**Reading text:**
* start *
Convolutional Neural Networks — Summary of Krizhevsky et. al.‘s 2012 paper

Ahlemkaabi
5 min readFeb 3, 2022

ImageNet and the ImageNet Challenge:

Dr. Li is the inventor of ImageNet and the ImageNet Challenge, a critical large-scale dataset and benchmarking effort that has contributed to the latest developments in deep learning and AI.
It is a data-set of over 15 million labeled high-resolution images belonging to roughly 22,000 categories.

Introduction:

(background of the study and state of purpose.)

In the frame of the ILSVRC competition — ImageNet Large-Scale Visual Recognition Challenge as part of the Pascal Visual Object Challenge, starting in 2010 — Krizhevsky and his colleagues have trained one of the largest convolutional neural networks on the subsets of ImageNet used in the ILSVRC-2010 and ILSVRC-2012 competitions and achieved best results.

In this blog I will try to summarize the study paper of this convolutional neural network, also known as AlexNet.

ILSVRC uses a subset of ImageNet with roughly 1000 images in each of 1000 categories.
In all, there are roughly 1.2 million training images, 50,000 validation images, and 150,000 testing images.

Procedures:

(Describe the specifics of what this study involved.)

The study involves details they use to implement their model, such as how they preprocessed the data, which architecture they choose, which regularization techniques they used, and why, with some details about the hyperparameters.

The data-set(ImageNet):

ILSVRC-2010 is the only version of ILSVRC for which the test set labels are available. ILSVRC-2012 competition for which test set labels are unavailable.

ImageNet consists of variable-resolution images, while the system requires a constant input dimensionality. So they had to handle this.
* end *
**Exercise aim:** Reproduce the passage of the AlexNet summary above from "It is a data-set" up to and including "of 1000 categories.", word for word.

**Source material:**
* start *
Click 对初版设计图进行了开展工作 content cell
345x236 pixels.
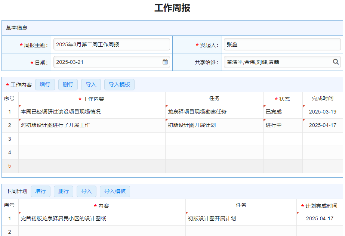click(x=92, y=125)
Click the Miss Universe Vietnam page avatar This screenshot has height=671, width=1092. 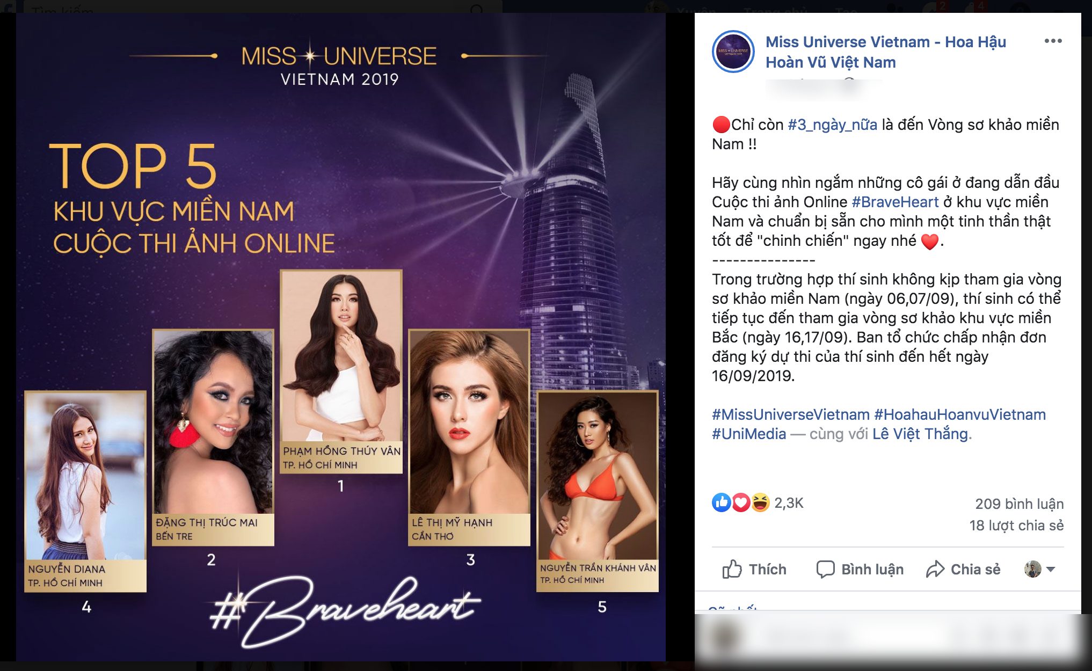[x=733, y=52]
* end *
**Full solution:**
It is a data-set of over 15 million labeled high-resolution images belonging to roughly 22,000 categories.

Introduction:

(background of the study and state of purpose.)

In the frame of the ILSVRC competition — ImageNet Large-Scale Visual Recognition Challenge as part of the Pascal Visual Object Challenge, starting in 2010 — Krizhevsky and his colleagues have trained one of the largest convolutional neural networks on the subsets of ImageNet used in the ILSVRC-2010 and ILSVRC-2012 competitions and achieved best results.

In this blog I will try to summarize the study paper of this convolutional neural network, also known as AlexNet.

ILSVRC uses a subset of ImageNet with roughly 1000 images in each of 1000 categories.